A computer vision and RFID fusion-based method for measuring individual feed intake and its application for detecting individual differences in feed efficiency of large yellow croaker (Larimichthys crocea)

Abstract

Estimating the individual feed intake (FI) for multiple consecutive meals of fish reared at commercial densities has long been a challenge and this difficulty has prevented the genetic improvement of feed efficiency (FE) in fish. We propose an automatic and real-time measurement system for individual FI of fish reared in a group based on computer vision and radio frequency identification fusion technology in large yellow croaker (Larimichthys crocea). To achieve this, we designed a feeding station where only one fish at a time can enter and have their passive integrated transponder (PIT) tag recorded. We then trained a feed pellet detection model based on You Only Look Once v5 using an annotated dataset, which achieved a final precision of nearly 100%. Finally, we utilized the trained feed detection model combined with PIT scanning to accurately and automatically track individual FI of fish with access to the feeding station.
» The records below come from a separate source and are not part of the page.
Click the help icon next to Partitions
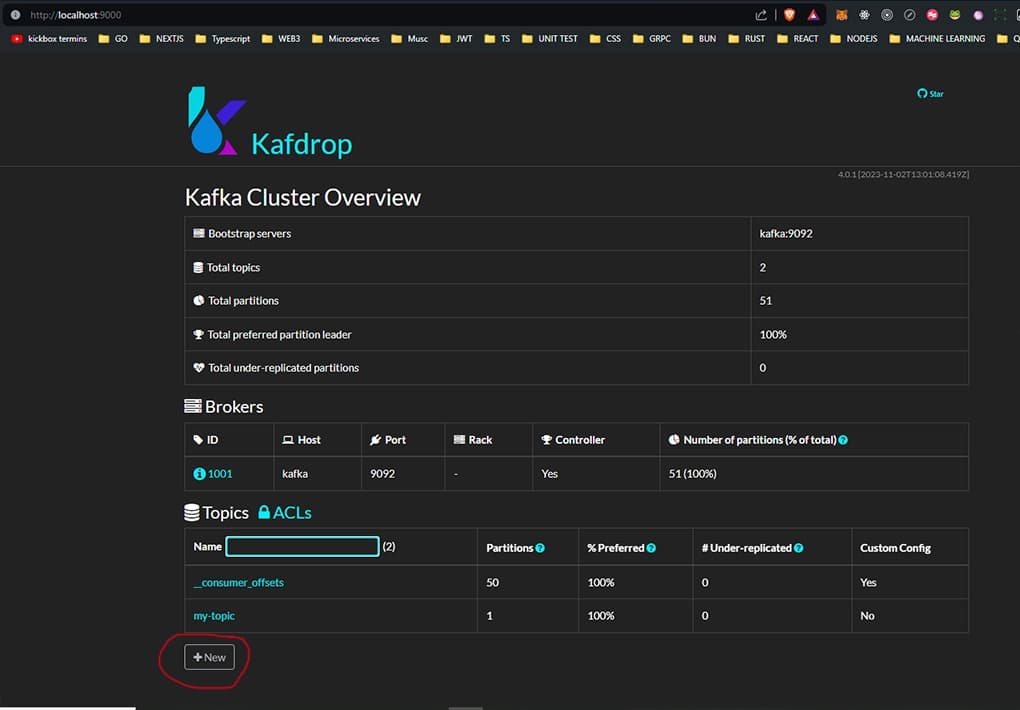 coord(540,547)
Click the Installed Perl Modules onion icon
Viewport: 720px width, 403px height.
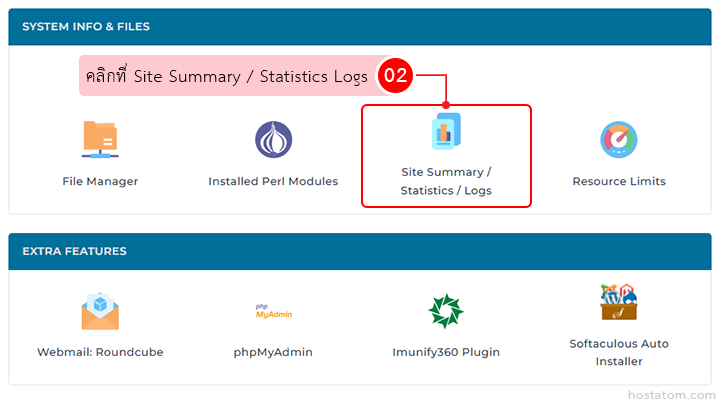click(273, 139)
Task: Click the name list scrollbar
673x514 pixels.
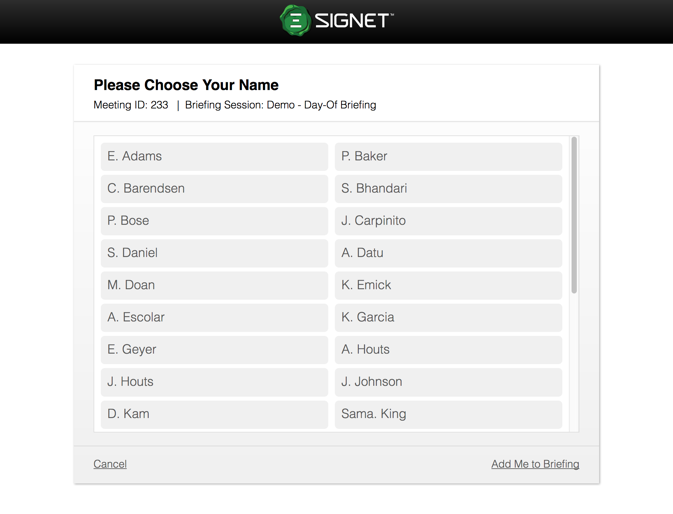Action: pos(574,216)
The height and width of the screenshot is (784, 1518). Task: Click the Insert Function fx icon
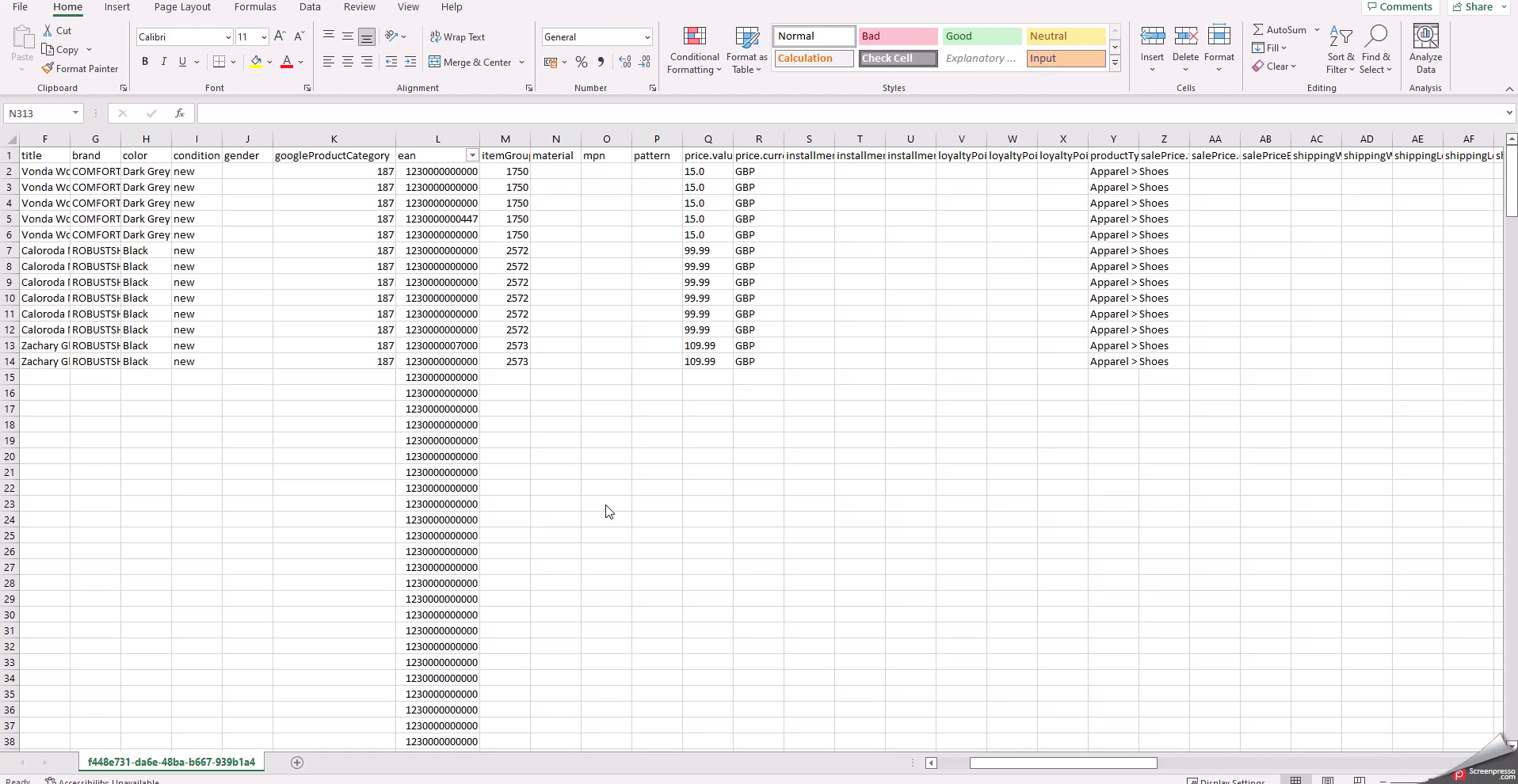click(180, 113)
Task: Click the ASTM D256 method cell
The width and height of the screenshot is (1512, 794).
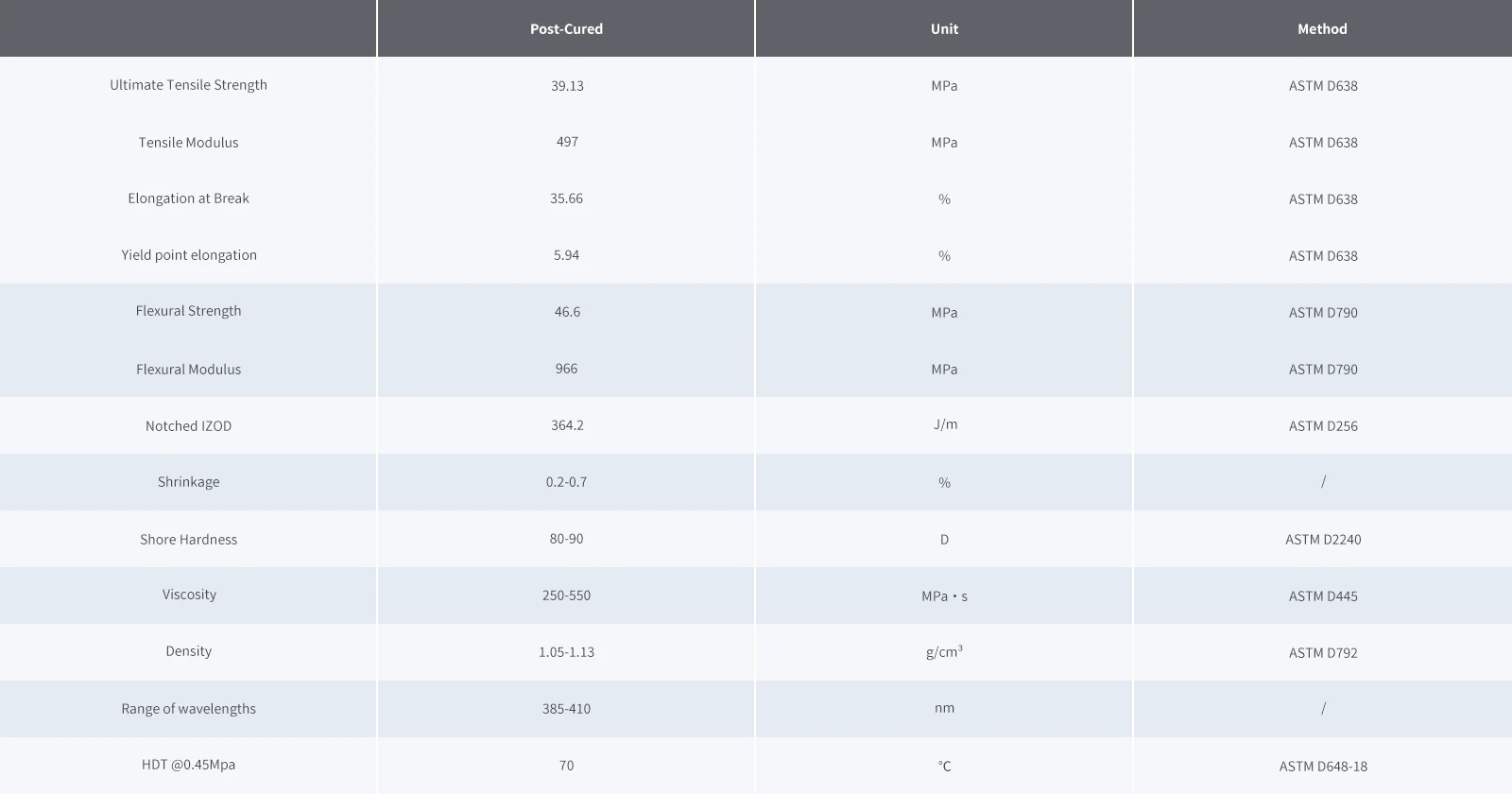Action: (x=1323, y=426)
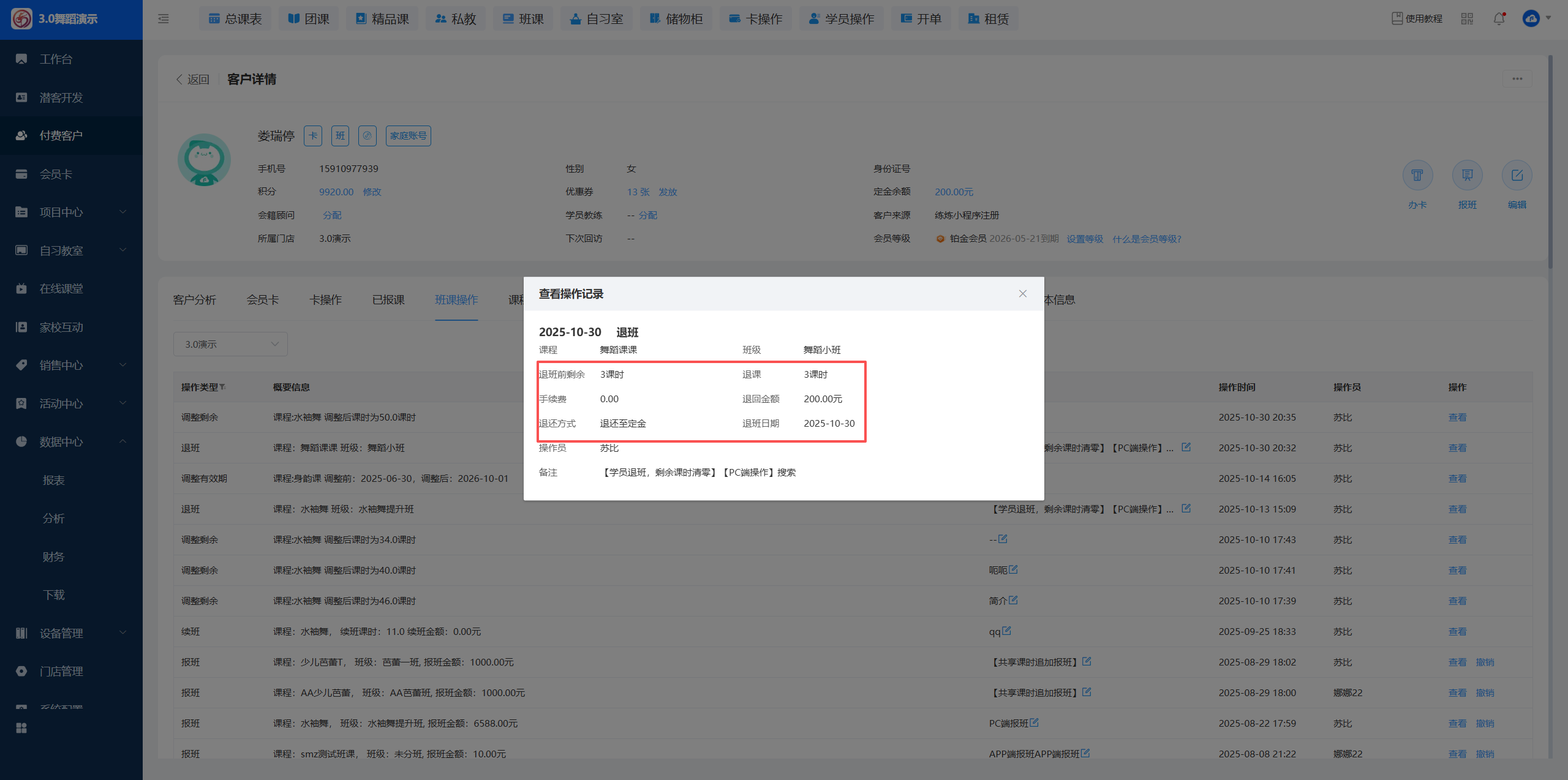1568x780 pixels.
Task: Click the 编辑 edit pencil icon
Action: click(1517, 176)
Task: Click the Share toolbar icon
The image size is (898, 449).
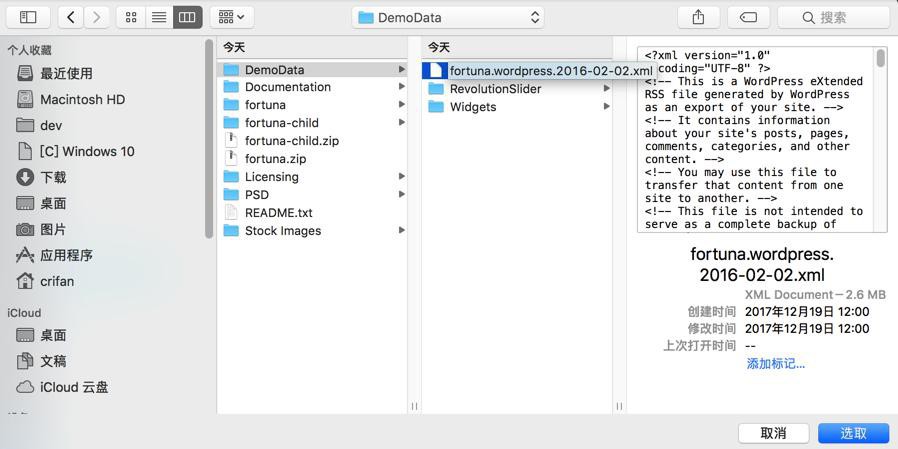Action: [x=698, y=17]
In 10 experiments lasting a total of 792 ​min conducted in the laboratory, the automatic real-time feed counting achieved an average accuracy of 94.5%. In addition, during a 14-day FI measurement period conducted in an indoor farm with 894 fish that received two meals per day, large yellow croaker feed efficiency ratio (FER) was 0.9 ​± ​0.4 with a coefficient of variation of 47%. FER showed a weak positive correlation with initial body weight and a weak negative correlative with FI. There was also a moderate correlation between FER and body weight gain (BWG), with subgroups that had high BWG exhibiting greater FER values. The approach described here demonstrates a method to automatically and accurately investigate FER in fish that can be used to assess the potential for their genetic improvement.